La mobilisation des communautés : une nouvelle stratégie?

La mobilisation des communautés locales ne constitue pas une stratégie nouvelle en soi : l’idée que l’ensemble des acteurs concernés par un changement dans une communauté donnée puissent agir ensemble pour produire des changements, au-delà des frontières de leurs « mandats » respectifs, ne date pas d’hier. À titre d’exemple, on retrouvait déjà les grandes lignes de cette stratégie dans le domaine socioéconomique dès 1963 à travers les expériences du Bureau d’aménagement de l’Est du Québec (BAEQ), initiatives locales coordonnées par l’État qui visaient la planification du développement des communautés rurales en déclin. On pense également aux expériences d’animation sociale en milieu urbain qui visaient la planification de l’aménagement urbain avec les citoyens et citoyennes d’un quartier.
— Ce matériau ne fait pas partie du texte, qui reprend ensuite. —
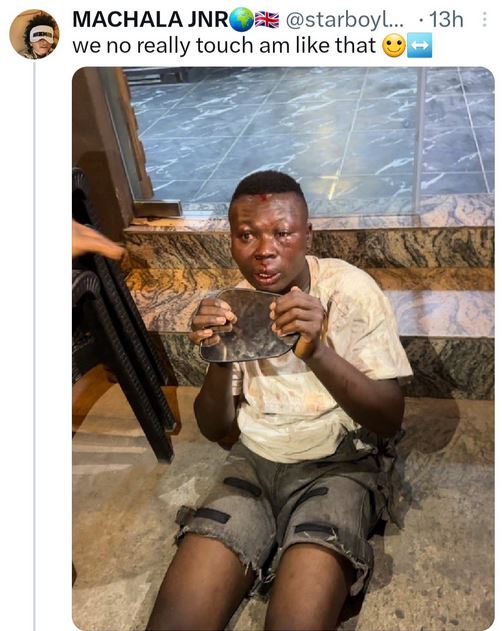This screenshot has width=502, height=631.
Task: Click the MACHALA JNR display name
Action: (x=150, y=19)
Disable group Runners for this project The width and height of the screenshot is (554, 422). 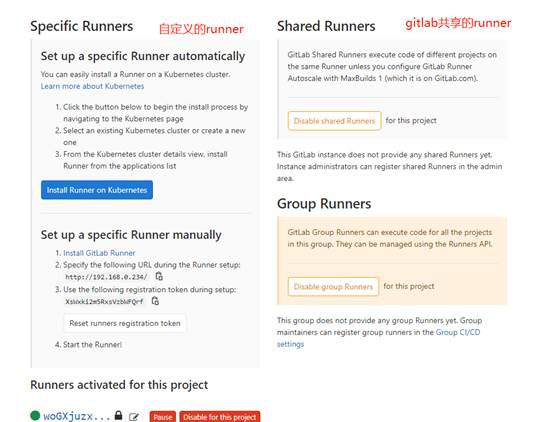333,286
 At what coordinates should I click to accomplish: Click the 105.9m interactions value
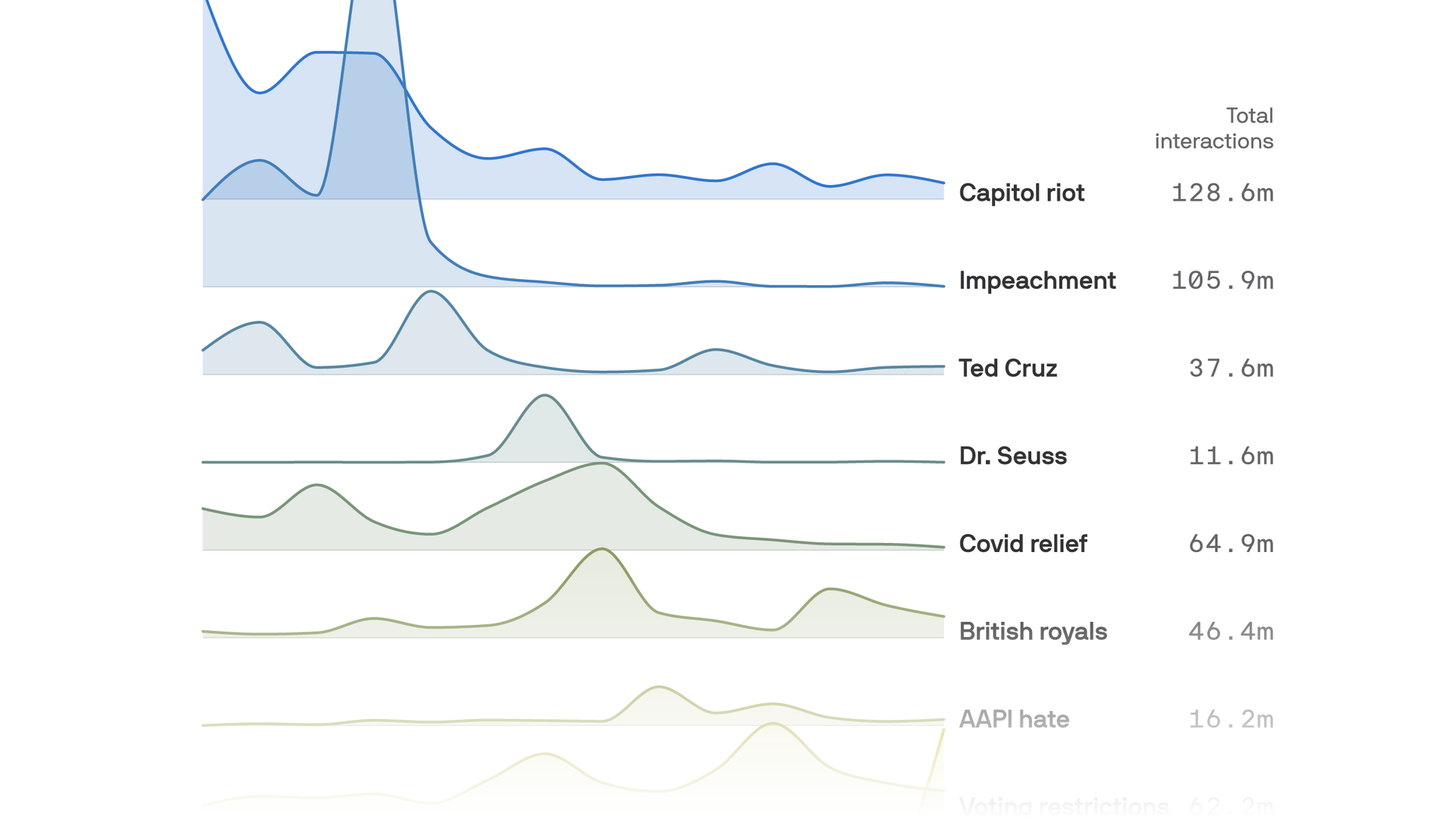pyautogui.click(x=1222, y=281)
L’idée de travailler à planifier et à mettre en œuvre le changement sur un territoire donné (une communauté) avec les acteurs concernés par ce changement, notamment les citoyennes et citoyens, constitue ainsi une stratégie qui existe depuis bon nombre d’années au Québec et ailleurs.

Un engouement récent ?

Hormis des expériences continues de développement local (surtout axées sur le développement économique), qui ont eu cours du milieu des années 60 à aujourd’hui, on peut situer l’essor de la stratégie de mobilisation des communautés locales dans le courant des années 2000. Alors que les concertations sectorielles se multipliaient au Québec dans les années 80, que les concertations multisectorielles faisaient de même dans les années 90, combinées à l’émergence de partenariats plus formels entre l’État et les organismes communautaires en santé et services sociaux, la stratégie de mobilisation des communautés locales semble avoir été l’objet d’un véritable engouement au courant de la présente décennie. En effet, près des trois quarts des modèles, approches, programmes et mesures que nous avons recensées à ce jour ont été développées à partir de l’an 2000.

Présente dans de nombreux champs d’intervention (santé et services sociaux, éducation, sécurité urbaine, emploi, etc.), la mobilisation des communautés locales constitue désormais une stratégie prisée tant par les pouvoirs publics dans une série d’approches, de programmes et de mesures que par divers acteurs du monde philanthropique et communautaire à travers une multitude de modèles et de stratégies. Le portrait de cet univers bien rempli montre à quel point cette stratégie s’étend à travers l’ensemble du Québec, tant dans les communautés urbaines que rurales, si bien que l’on peut désormais parler d’une vague, d’une période d’effervescence, voire même d’un engouement quasi généralisé.